Given instruction
Rewrite the entries below as a numbered list, leaving out any blank lines.

Start Data to use

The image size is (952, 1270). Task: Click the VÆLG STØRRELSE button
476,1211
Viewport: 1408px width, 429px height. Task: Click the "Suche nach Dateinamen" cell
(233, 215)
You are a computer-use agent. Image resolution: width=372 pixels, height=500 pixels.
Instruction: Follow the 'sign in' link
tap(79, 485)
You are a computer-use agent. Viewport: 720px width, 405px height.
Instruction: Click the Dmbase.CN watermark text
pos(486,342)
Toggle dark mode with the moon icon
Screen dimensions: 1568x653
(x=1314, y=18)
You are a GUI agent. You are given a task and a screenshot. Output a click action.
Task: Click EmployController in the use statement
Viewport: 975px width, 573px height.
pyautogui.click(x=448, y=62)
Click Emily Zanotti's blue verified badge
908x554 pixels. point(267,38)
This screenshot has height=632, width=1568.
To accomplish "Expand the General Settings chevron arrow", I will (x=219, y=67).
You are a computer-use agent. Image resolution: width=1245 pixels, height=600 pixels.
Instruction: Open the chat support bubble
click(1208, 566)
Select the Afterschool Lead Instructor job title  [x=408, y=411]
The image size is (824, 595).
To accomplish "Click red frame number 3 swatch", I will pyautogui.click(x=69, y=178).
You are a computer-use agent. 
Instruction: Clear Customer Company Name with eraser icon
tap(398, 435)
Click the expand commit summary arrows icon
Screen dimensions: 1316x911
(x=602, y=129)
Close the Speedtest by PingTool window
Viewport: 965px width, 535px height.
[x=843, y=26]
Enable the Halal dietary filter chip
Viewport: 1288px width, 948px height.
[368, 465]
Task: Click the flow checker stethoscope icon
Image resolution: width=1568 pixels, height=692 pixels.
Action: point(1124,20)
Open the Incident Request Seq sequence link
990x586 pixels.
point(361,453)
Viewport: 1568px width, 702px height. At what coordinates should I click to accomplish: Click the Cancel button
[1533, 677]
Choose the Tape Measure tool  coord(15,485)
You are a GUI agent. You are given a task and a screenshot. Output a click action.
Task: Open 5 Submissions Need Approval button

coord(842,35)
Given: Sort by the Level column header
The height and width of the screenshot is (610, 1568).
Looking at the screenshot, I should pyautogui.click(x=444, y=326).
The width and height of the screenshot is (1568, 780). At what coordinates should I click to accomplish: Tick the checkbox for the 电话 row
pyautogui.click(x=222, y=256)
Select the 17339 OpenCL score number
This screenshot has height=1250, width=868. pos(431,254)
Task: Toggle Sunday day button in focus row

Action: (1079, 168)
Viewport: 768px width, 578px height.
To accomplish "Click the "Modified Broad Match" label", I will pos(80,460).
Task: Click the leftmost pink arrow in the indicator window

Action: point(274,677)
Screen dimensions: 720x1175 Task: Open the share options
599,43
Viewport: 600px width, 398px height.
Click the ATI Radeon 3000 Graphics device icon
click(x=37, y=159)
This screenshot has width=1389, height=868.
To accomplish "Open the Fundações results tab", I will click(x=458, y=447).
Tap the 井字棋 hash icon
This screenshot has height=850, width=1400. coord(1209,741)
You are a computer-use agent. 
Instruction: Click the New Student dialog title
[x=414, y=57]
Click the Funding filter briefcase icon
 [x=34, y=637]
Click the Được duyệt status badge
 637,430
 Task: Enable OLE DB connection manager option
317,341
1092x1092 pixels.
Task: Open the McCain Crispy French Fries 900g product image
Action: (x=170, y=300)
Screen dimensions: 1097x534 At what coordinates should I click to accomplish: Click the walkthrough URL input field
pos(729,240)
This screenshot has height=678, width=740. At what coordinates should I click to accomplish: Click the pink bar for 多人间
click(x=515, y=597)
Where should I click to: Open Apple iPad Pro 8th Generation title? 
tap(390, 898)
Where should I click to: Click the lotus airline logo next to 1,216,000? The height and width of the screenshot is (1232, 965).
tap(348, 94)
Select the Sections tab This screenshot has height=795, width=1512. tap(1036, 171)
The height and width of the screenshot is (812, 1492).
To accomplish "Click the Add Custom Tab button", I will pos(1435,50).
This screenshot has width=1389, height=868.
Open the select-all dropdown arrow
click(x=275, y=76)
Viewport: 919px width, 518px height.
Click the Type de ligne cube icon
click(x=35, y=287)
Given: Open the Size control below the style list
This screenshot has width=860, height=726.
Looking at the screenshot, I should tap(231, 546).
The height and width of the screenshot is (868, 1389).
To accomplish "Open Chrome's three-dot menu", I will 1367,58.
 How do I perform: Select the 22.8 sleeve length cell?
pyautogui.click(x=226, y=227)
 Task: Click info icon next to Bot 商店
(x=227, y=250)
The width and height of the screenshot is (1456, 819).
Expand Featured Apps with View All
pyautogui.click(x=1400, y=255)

End Data to use

Finished exercise
1. The image size is (952, 1270). Task: Click the VÆLG STØRRELSE button
2. 476,1211
3. Viewport: 1408px width, 429px height. Task: Click the "Suche nach Dateinamen" cell
4. (233, 215)
5. You are a computer-use agent. Image resolution: width=372 pixels, height=500 pixels.
6. Instruction: Follow the 'sign in' link
7. tap(79, 485)
8. You are a computer-use agent. Viewport: 720px width, 405px height.
9. Instruction: Click the Dmbase.CN watermark text
10. pos(486,342)
11. Toggle dark mode with the moon icon
12. Screen dimensions: 1568x653
13. (x=1314, y=18)
14. You are a GUI agent. You are given a task and a screenshot. Output a click action.
15. Task: Click EmployController in the use statement
16. Viewport: 975px width, 573px height.
17. pyautogui.click(x=448, y=62)
18. Click Emily Zanotti's blue verified badge
19. 908x554 pixels. point(267,38)
20. This screenshot has height=632, width=1568.
21. To accomplish "Expand the General Settings chevron arrow", I will (x=219, y=67).
22. You are a computer-use agent. Image resolution: width=1245 pixels, height=600 pixels.
23. Instruction: Open the chat support bubble
24. click(1208, 566)
25. Select the Afterschool Lead Instructor job title  [x=408, y=411]
26. The image size is (824, 595).
27. To accomplish "Click red frame number 3 swatch", I will pyautogui.click(x=69, y=178).
28. You are a computer-use agent. 
29. Instruction: Clear Customer Company Name with eraser icon
30. tap(398, 435)
31. Click the expand commit summary arrows icon
32. Screen dimensions: 1316x911
33. (x=602, y=129)
34. Close the Speedtest by PingTool window
35. Viewport: 965px width, 535px height.
36. [x=843, y=26]
37. Enable the Halal dietary filter chip
38. Viewport: 1288px width, 948px height.
39. [368, 465]
40. Task: Click the flow checker stethoscope icon
41. Image resolution: width=1568 pixels, height=692 pixels.
42. Action: point(1124,20)
43. Open the Incident Request Seq sequence link
44. 990x586 pixels.
45. point(361,453)
46. Viewport: 1568px width, 702px height. At what coordinates should I click to accomplish: Click the Cancel button
47. [1533, 677]
48. Choose the Tape Measure tool  coord(15,485)
49. You are a GUI agent. You are given a task and a screenshot. Output a click action.
50. Task: Open 5 Submissions Need Approval button
51. coord(842,35)
52. Given: Sort by the Level column header
53. The height and width of the screenshot is (610, 1568).
54. Looking at the screenshot, I should pyautogui.click(x=444, y=326).
55. The width and height of the screenshot is (1568, 780). At what coordinates should I click to accomplish: Tick the checkbox for the 电话 row
56. pyautogui.click(x=222, y=256)
57. Select the 17339 OpenCL score number
58. This screenshot has height=1250, width=868. pos(431,254)
59. Task: Toggle Sunday day button in focus row
60. Action: (1079, 168)
61. Viewport: 768px width, 578px height.
62. To accomplish "Click the "Modified Broad Match" label", I will pos(80,460).
63. Task: Click the leftmost pink arrow in the indicator window
64. Action: point(274,677)
65. Screen dimensions: 720x1175 Task: Open the share options
66. 599,43
67. Viewport: 600px width, 398px height.
68. Click the ATI Radeon 3000 Graphics device icon
69. click(x=37, y=159)
70. This screenshot has width=1389, height=868.
71. To accomplish "Open the Fundações results tab", I will click(x=458, y=447).
72. Tap the 井字棋 hash icon
73. This screenshot has height=850, width=1400. coord(1209,741)
74. You are a computer-use agent. 
75. Instruction: Click the New Student dialog title
76. [x=414, y=57]
77. Click the Funding filter briefcase icon
78.  [x=34, y=637]
79. Click the Được duyệt status badge
80.  637,430
81.  Task: Enable OLE DB connection manager option
82. 317,341
83. 1092x1092 pixels.
84. Task: Open the McCain Crispy French Fries 900g product image
85. Action: (x=170, y=300)
86. Screen dimensions: 1097x534 At what coordinates should I click to accomplish: Click the walkthrough URL input field
87. pos(729,240)
88. This screenshot has height=678, width=740. At what coordinates should I click to accomplish: Click the pink bar for 多人间
89. click(x=515, y=597)
90. Where should I click to: Open Apple iPad Pro 8th Generation title? 
91. tap(390, 898)
92. Where should I click to: Click the lotus airline logo next to 1,216,000? The height and width of the screenshot is (1232, 965).
93. tap(348, 94)
94. Select the Sections tab This screenshot has height=795, width=1512. tap(1036, 171)
95. The height and width of the screenshot is (812, 1492).
96. To accomplish "Click the Add Custom Tab button", I will pos(1435,50).
97. This screenshot has width=1389, height=868.
98. Open the select-all dropdown arrow
99. click(x=275, y=76)
100. Viewport: 919px width, 518px height.
101. Click the Type de ligne cube icon
102. click(x=35, y=287)
103. Given: Open the Size control below the style list
104. This screenshot has width=860, height=726.
105. Looking at the screenshot, I should tap(231, 546).
106. The height and width of the screenshot is (868, 1389).
107. To accomplish "Open Chrome's three-dot menu", I will 1367,58.
108.  How do I perform: Select the 22.8 sleeve length cell?
109. pyautogui.click(x=226, y=227)
110.  Task: Click info icon next to Bot 商店
111. (x=227, y=250)
112. The width and height of the screenshot is (1456, 819).
113. Expand Featured Apps with View All
114. pyautogui.click(x=1400, y=255)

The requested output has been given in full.